▶ What the task requires: Rewrite the records from the line containing "has height=313, width=463." through the end of the records, replacing "toolbar" with "panel" and changing nothing else. Leave the pictures out of your answer.

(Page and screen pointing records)
****

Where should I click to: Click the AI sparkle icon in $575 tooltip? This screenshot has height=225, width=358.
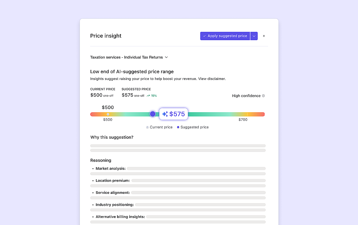point(165,114)
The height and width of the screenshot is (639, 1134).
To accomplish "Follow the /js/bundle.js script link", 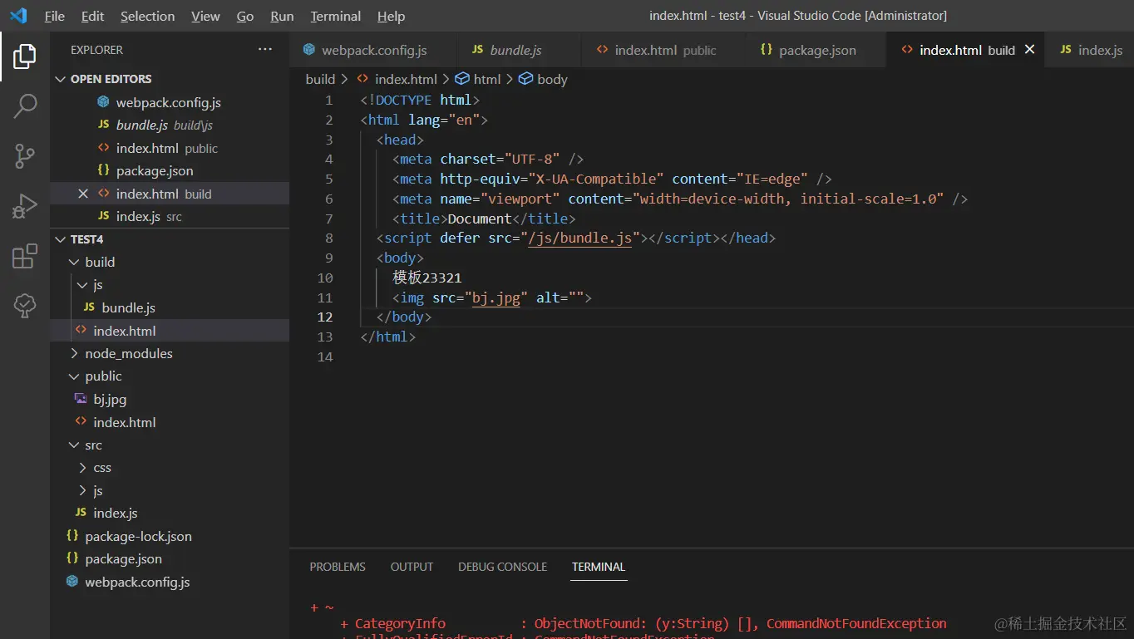I will click(x=580, y=238).
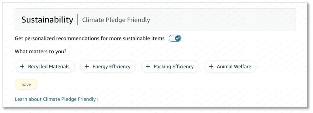Image resolution: width=313 pixels, height=113 pixels.
Task: Select the Climate Pledge Friendly subtitle
Action: pyautogui.click(x=116, y=20)
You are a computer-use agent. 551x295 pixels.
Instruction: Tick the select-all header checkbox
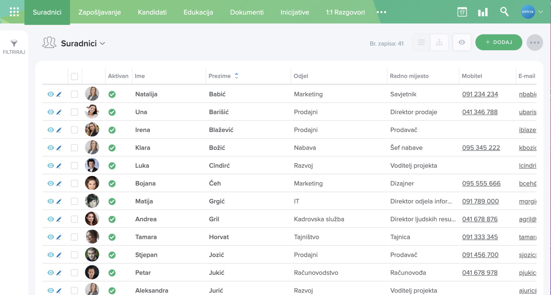click(74, 76)
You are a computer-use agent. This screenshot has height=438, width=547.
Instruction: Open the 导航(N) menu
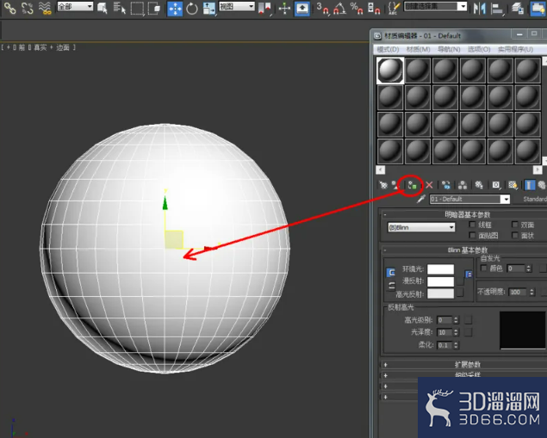click(x=449, y=50)
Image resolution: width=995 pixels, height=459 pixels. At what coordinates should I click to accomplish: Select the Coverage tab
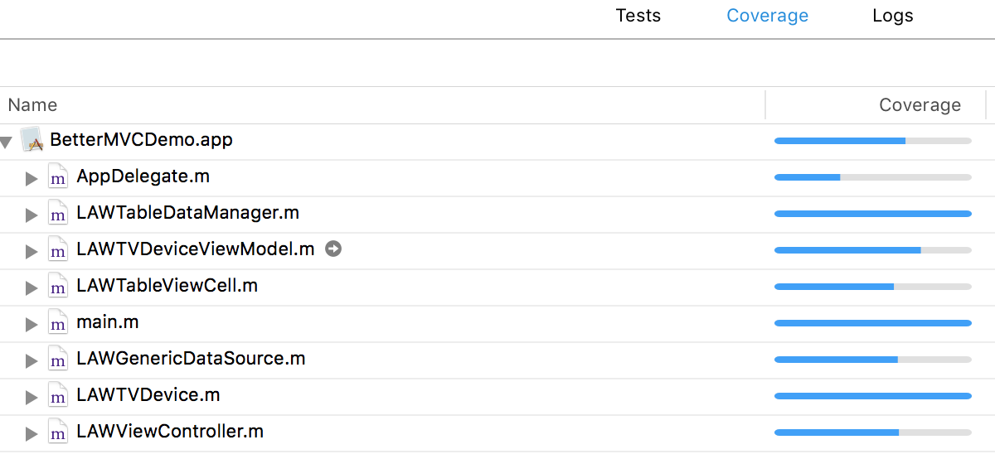click(x=767, y=16)
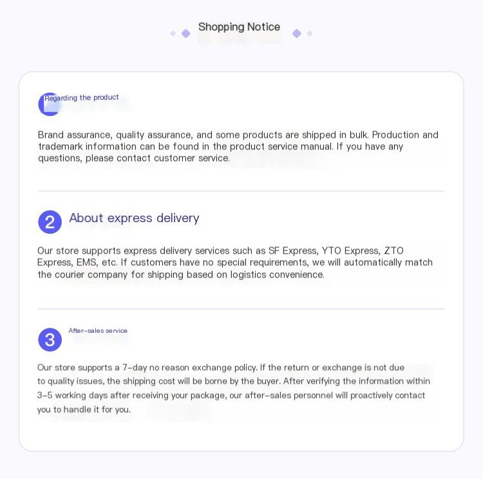Image resolution: width=483 pixels, height=479 pixels.
Task: Select the Shopping Notice title
Action: [x=239, y=27]
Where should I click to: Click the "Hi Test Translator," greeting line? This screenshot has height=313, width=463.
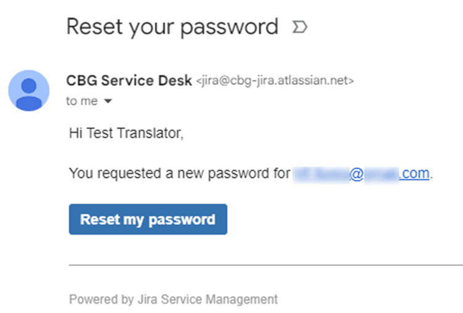point(126,133)
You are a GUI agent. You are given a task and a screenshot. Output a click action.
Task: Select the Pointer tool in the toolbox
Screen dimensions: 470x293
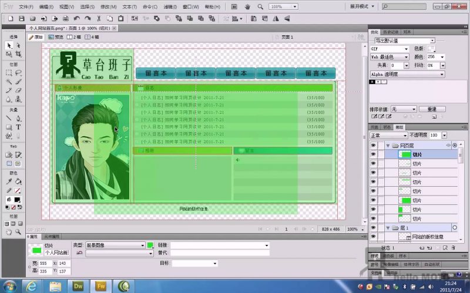coord(9,45)
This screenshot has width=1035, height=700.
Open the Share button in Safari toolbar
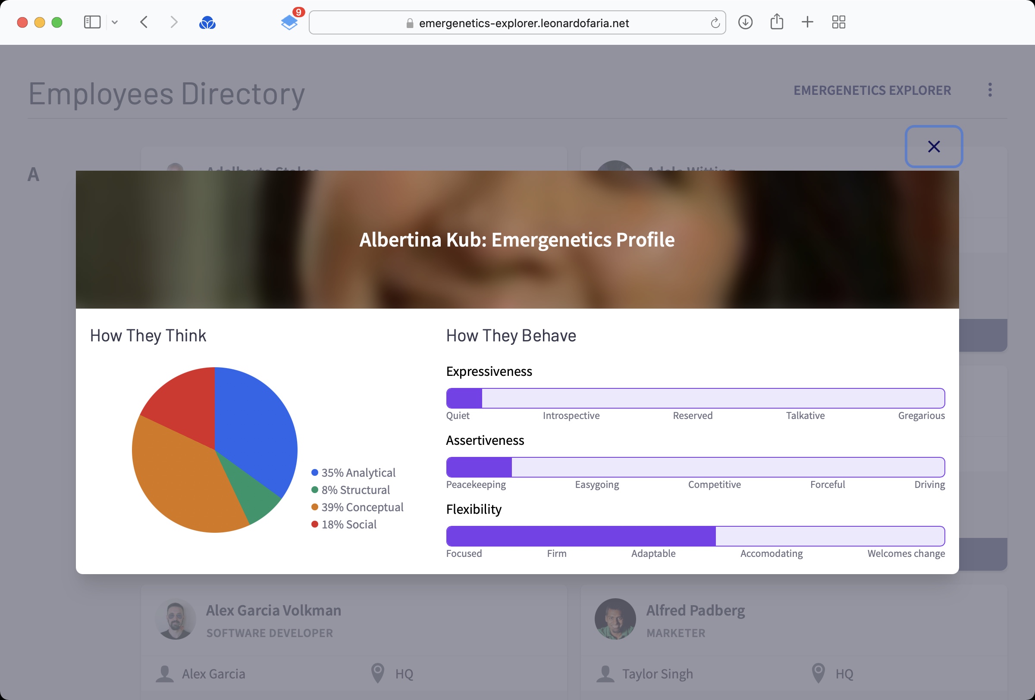tap(776, 22)
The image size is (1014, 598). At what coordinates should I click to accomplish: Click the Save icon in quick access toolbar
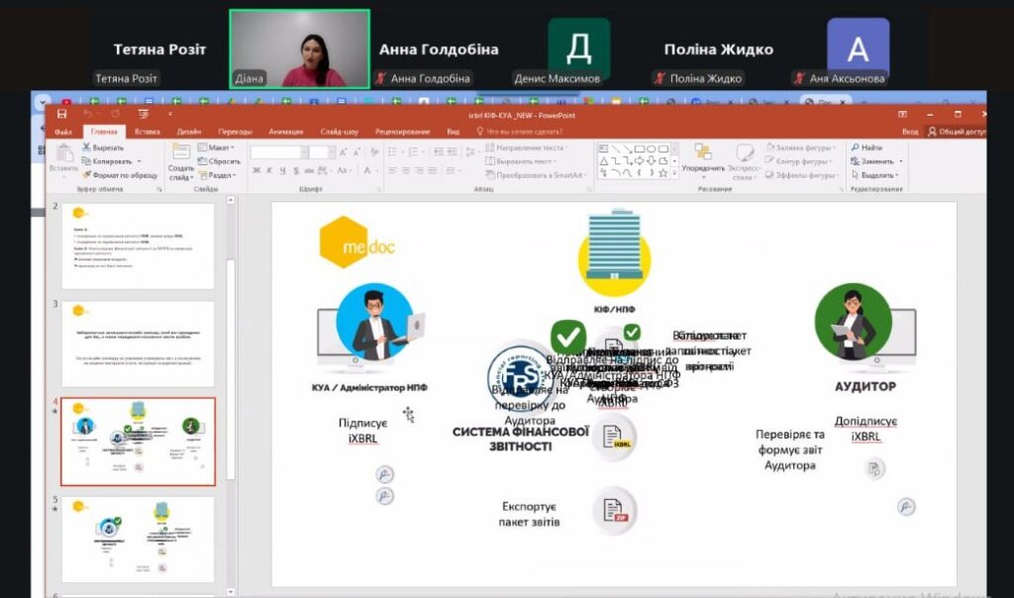(61, 115)
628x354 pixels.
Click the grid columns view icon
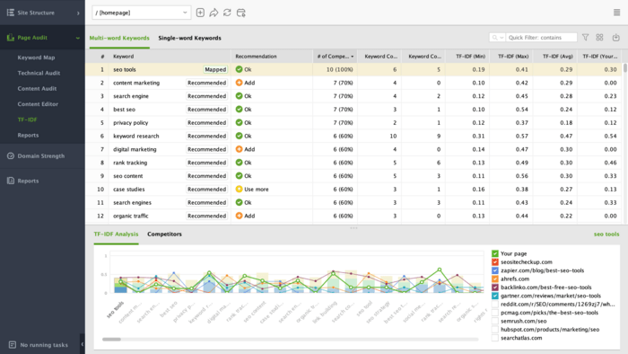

****

▶ Answer to the problem:
Where should I click to: Click the "Hi Test Translator," greeting line? This screenshot has height=313, width=463.
point(126,133)
You are a GUI agent. You are given a task and a screenshot. Output a click action.
Task: Select the Pointer tool in the toolbox
Screen dimensions: 470x293
coord(9,45)
This screenshot has width=1035, height=700.
Open the Share button in Safari panel
tap(776, 22)
The image size is (1014, 598). At what coordinates should I click to accomplish: Click the Save icon in quick access panel
(61, 115)
628x354 pixels.
Click the grid columns view icon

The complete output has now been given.